彦次郎

スプリガンの彦次郎のレビュー・感想・評価

スプリガン(2022年製作のアニメ)
3.8
超古代文明のオーパーツの悪用を防ぐアーカムのエージェント「スプリガン」御神苗優の活躍を描いたSFアクション。原作たかしげ宙、作画皆川亮二で1989年から1996年まで連載された漫画をアニメ化したものです。過去に劇場版も作成されましたが2022年にNetflixで高クオリティの映像で新規制作されたのが今作にあたります。

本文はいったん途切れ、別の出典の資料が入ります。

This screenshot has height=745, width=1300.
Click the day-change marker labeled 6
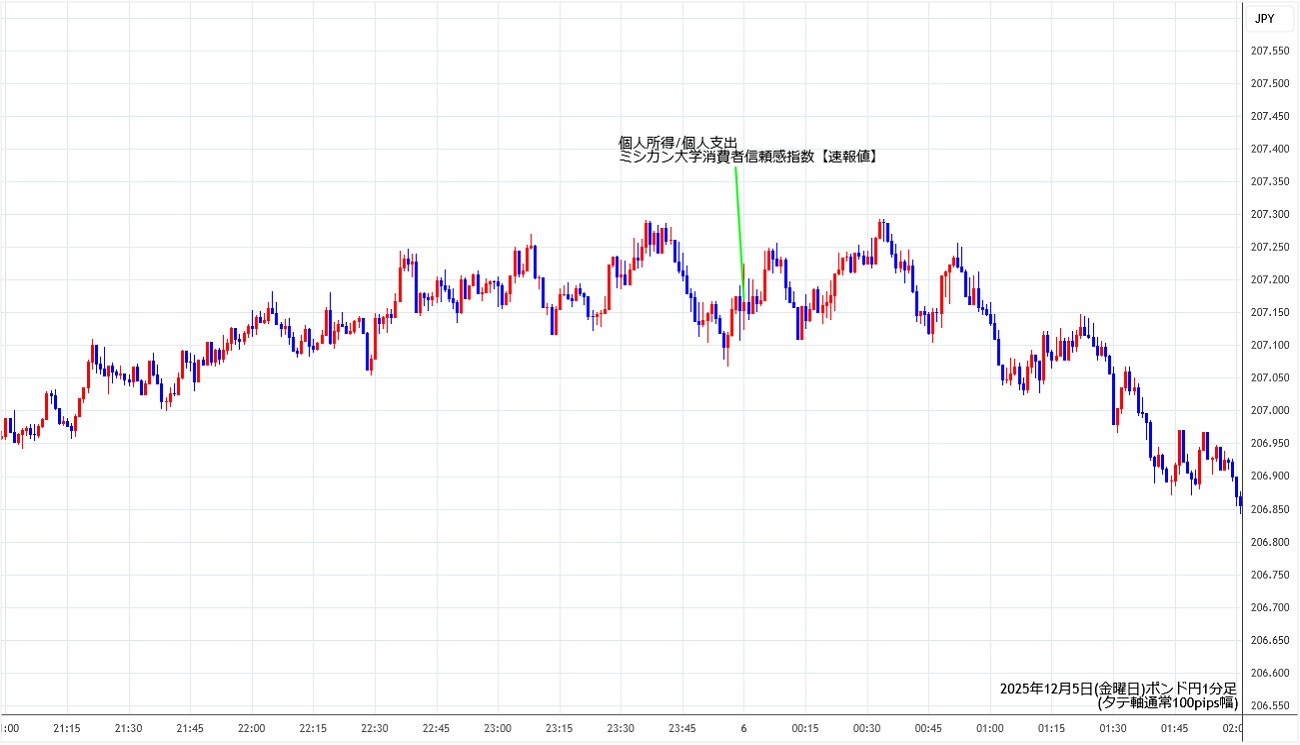coord(743,728)
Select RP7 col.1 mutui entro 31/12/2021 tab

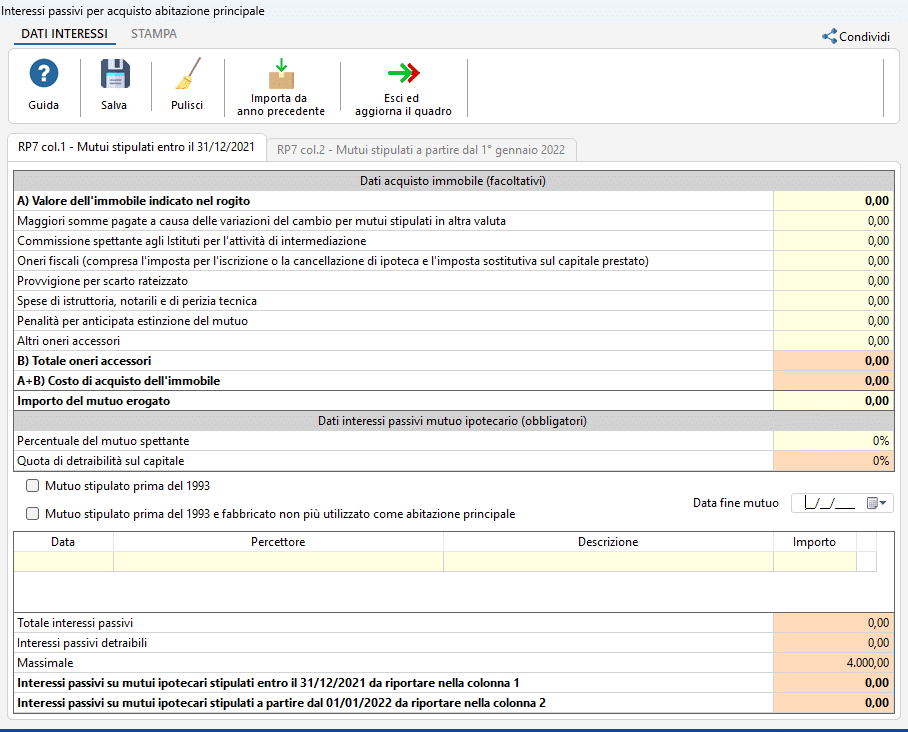click(136, 148)
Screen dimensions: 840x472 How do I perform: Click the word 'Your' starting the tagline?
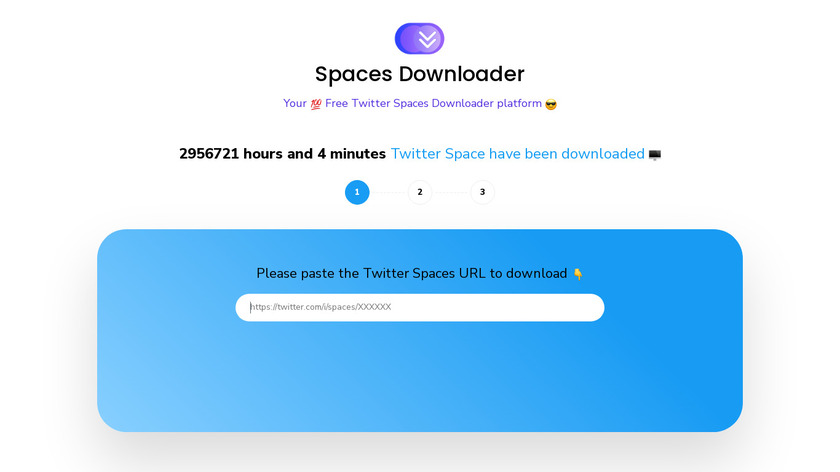(x=295, y=103)
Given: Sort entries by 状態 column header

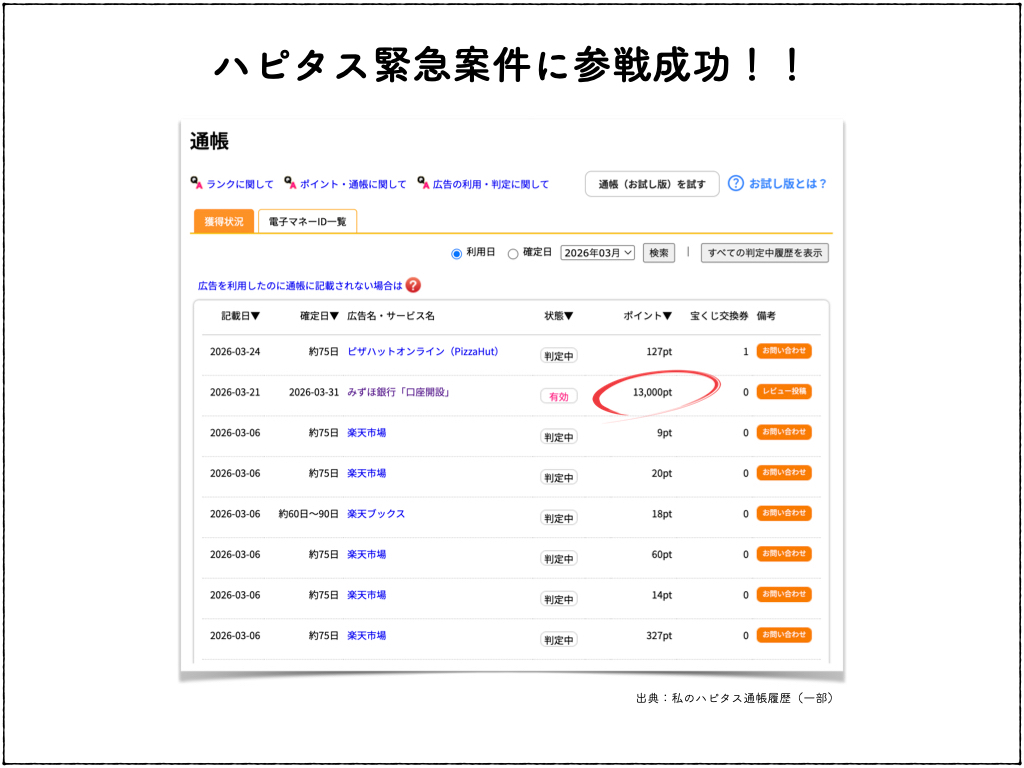Looking at the screenshot, I should pyautogui.click(x=558, y=316).
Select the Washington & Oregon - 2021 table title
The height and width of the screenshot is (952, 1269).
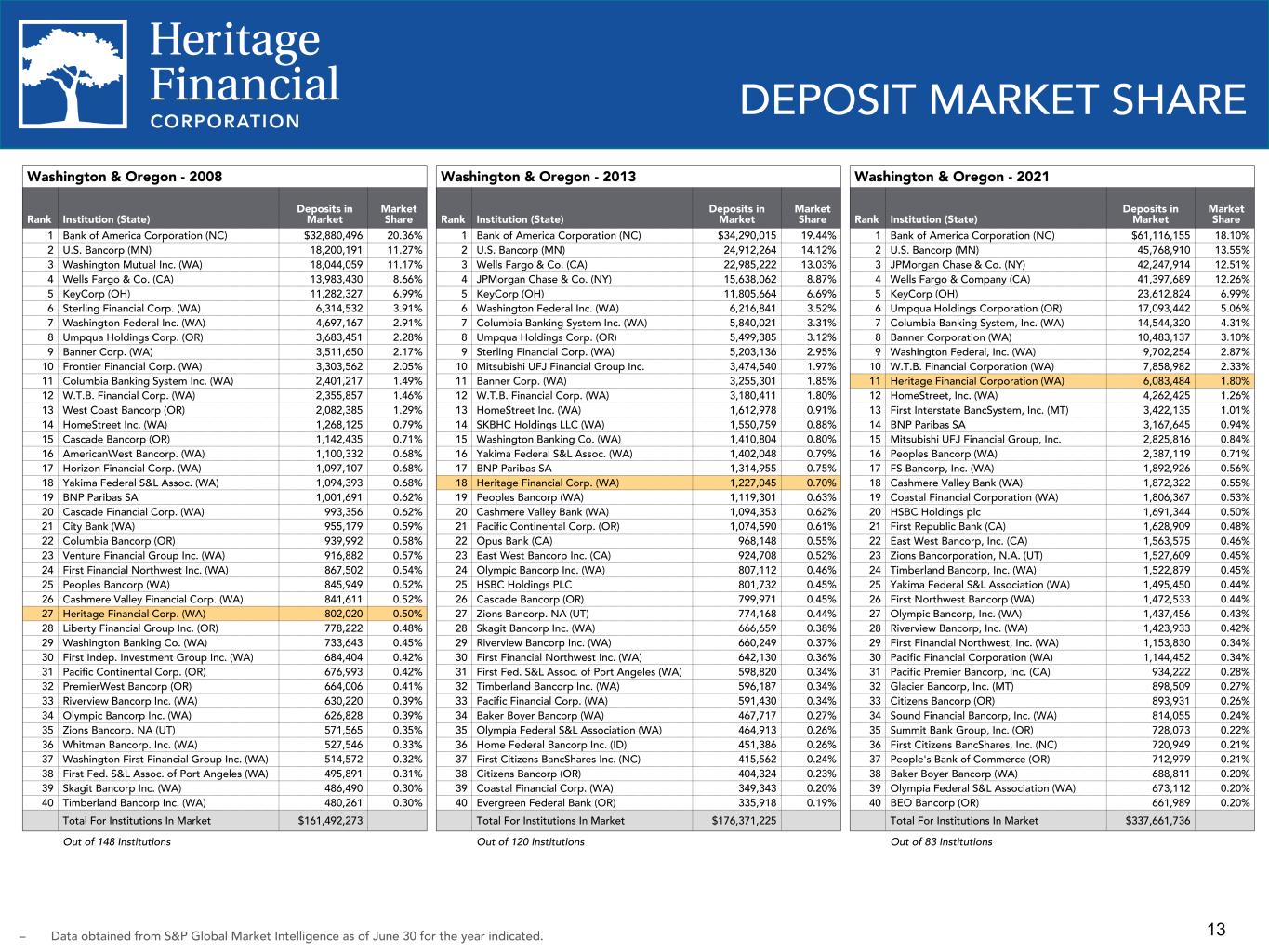(952, 177)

連載当時は精神感応金属「オリハルコン」によるナイフ、通常の30倍以上の筋力を発揮させる「A.M(アーマード・マッスル)スーツ」を高校生が着て世界中の古代遺跡やオーバーテクノロジーの戦いに挑むという中二病全開な設定が大好きで愛読していたものです。雑誌ムーの愛好家か南山宏先生の著作を読んだ方なら分かるように現在(2023年8月)はオーパーツはほぼ否定されていますが連載当時はまだロマンのあるジャンルでヒヒイロカネがオリハルコンと同一製材とかライカンスロープが古代の遺伝子工学による生物兵器とかノアの方舟が地球規模の大気・気象コントロールシステムだとか一部抜粋しただけでも涎が出そうなネタが満載でした。

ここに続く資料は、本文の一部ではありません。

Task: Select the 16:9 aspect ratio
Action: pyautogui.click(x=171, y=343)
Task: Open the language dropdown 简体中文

更にその設定に頼らず獣人のジャン、優の師匠にして最強の仙人朧、霊能力者でとトレジャーハンター女子高生染井芳乃、どんな状況でも生き残るトライデントの行動隊長暁巌、ネオナチで忍者の修行もしているボー・ブランシェ等多数のキャラクターが魅力的(特にアニメ版には出ていないインディジョーンズみたいな優の叔父御神苗隆とか風来坊すぎて最高!)なのも作品の面白さでした。

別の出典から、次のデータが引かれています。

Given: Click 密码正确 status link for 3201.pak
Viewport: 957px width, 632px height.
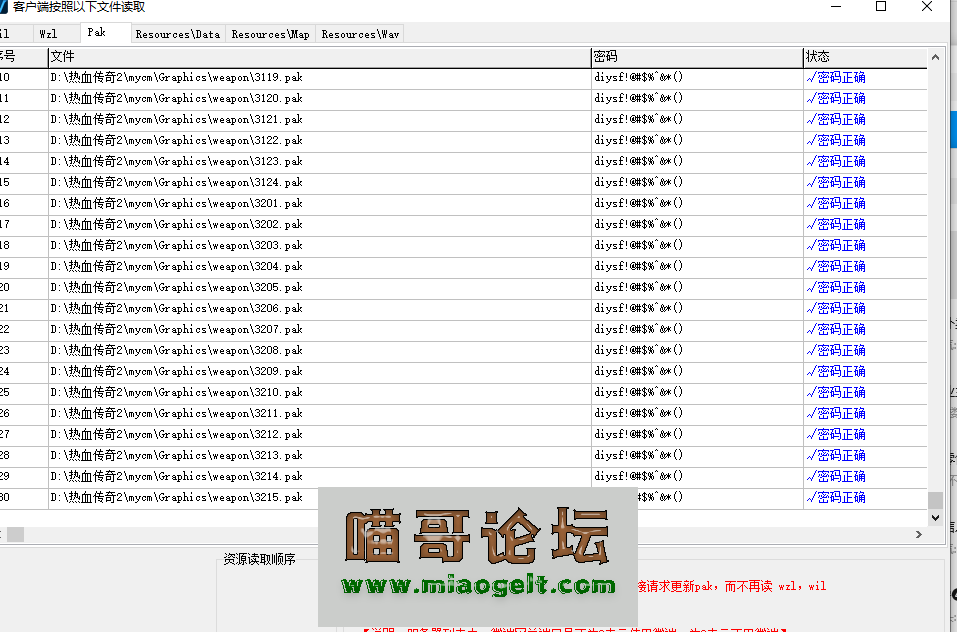Looking at the screenshot, I should pyautogui.click(x=843, y=203).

さて本シリーズは時代を連載当時から現代に移し違和感のないように仕上げていますが本質的な面白さは変わっていませんでした。ただ原作にあるバトルの熱さと飄々とした人間関係が再現されているとは相成らず、漫画とはある種別物として楽しむのが吉でしょう。エピソードも『炎蛇』、『ノアの方舟』、『帰らずの森』、『狂戦士』、『水晶髑髏』、『忘却王国』と連載順のみならず抜けているエピソードがあったのはファンとしては寂しいところです。